Introduction from Hacker Noon Dev Stories at GitHub HQ [Feb 28 Talk]
At Hacker Noon, we didn’t intend to make one of the most popular tech blogs. We intended to build a bunch of blogs — publishing stories ranging from how to optimize your site for google search to how one traveller escaped a Kazakhstan prison to why you must distract yourself from the Trump virus by baking raspberry scones. It just so happened that one of our publishing properties was called the Hacker Daily.
Thankfully, we renamed it Hacker Noon. How hackers start their afternoons. Just maybe, if we’re lucky, it’ll be a tag that outlives me. But when I wrote it, I never thought it would. It was just another tag.
Early in my own career, when I was working on someone else’s high growth SF tech startup, I saw there was a disconnect between the work and communication about the work. For a software company, developers are the essential labor. And yet when it comes time to speak about the company, it rarely is the developers talking.
Too often, the story of the software is framed by the tech executive who doesn’t make the thing. The person who makes the thing is the best to tell the story because they actually made the thing. The writer of code is the dictator of experience.
Work is not about what you intend to build. From my North Beach apartment to my Colorado living room, Hacker Noon grew. And we fed it. And it grew. Some months we barely made money but we found a way to keep feeding it, and it kept growing. Now it’s the right mix of community, customers, and — just a cool place to spend time on the internet. Work is about what you actually build.
Novelist Maxwell Neely-Cohen called terminal green, “the color of a machine’s soul.” In the first computers, he accredits the use of green to not only be functional (it was easier to read and less blurry than white on black) but also because it solved a problem all creations have, economic restrictions: the green phosphor was cheaper. That’s how computers, and anything else innovative for that matter, gets made: it’s the venn overlap: better and affordable.

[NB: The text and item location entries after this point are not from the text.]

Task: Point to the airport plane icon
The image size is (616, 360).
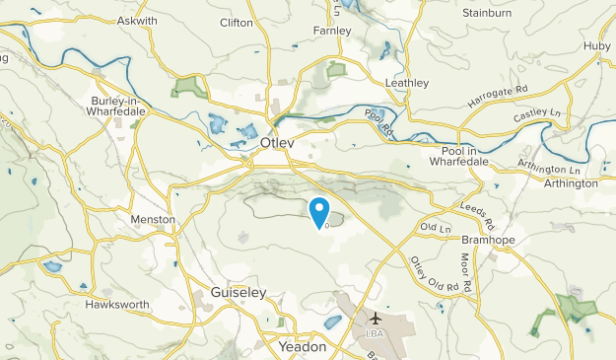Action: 376,319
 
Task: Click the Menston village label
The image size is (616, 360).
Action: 153,219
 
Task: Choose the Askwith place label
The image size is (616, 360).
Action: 137,21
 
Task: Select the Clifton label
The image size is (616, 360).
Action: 238,22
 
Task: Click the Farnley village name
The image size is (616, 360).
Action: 331,31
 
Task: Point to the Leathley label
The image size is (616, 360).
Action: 407,84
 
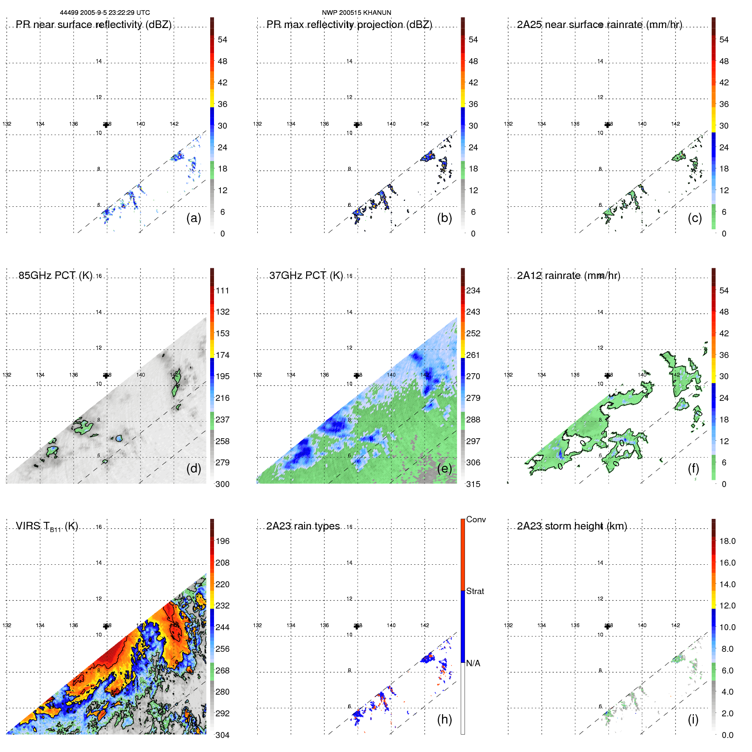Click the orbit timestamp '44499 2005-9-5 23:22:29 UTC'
tap(104, 13)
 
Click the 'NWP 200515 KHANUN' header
tap(356, 13)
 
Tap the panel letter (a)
tap(194, 218)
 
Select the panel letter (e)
tap(444, 468)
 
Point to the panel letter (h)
tap(444, 719)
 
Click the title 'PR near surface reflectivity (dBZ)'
tap(93, 25)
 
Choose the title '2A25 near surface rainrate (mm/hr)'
tap(599, 25)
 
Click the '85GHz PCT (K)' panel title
tap(55, 276)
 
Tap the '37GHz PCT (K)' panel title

Hacker Noon Green: it’s an RGB of Zero Red, 255 Green, and Zero Blue. It’s ugly. It’s noticeable. It’s a work in progress. Like a code name for your coding project, to me, it is forever in iteration. There’s something about color that imprints into the brain what site you are on: Facebook blue is distinct from Twitter blue. But color is not and will not determine our success or failure.
Looking back, there are things that made Hacker Noon grow that I didn’t understand at the time, but I trusted the process and found a way to keep showing up to work, day after day and year after year. Hacker Noon grew because:
- It is something that is new that you can say: an original colloquialism. In the media industry, this is a moat.
- My background, and my team’s background, was in tech. What followed our pasts and interests was tech content and tech legitimacy.
- Our business model, free content on a nonexclusive license, made the most sense for this industry. Tech professionals, unlike manufacturing or retail professionals, understand how to use the keyboard, and the value spending time to tell their own stories.
We as a society are only on the cusp of how the internet will shape our world. So when I think about about the future of the internet, it is the people in this room — the software developers — who will determine it. At Hacker Noon, we are as green as the pixels will allow, and through a process of intuitive and iteration, we will work to amplify the stories of developers.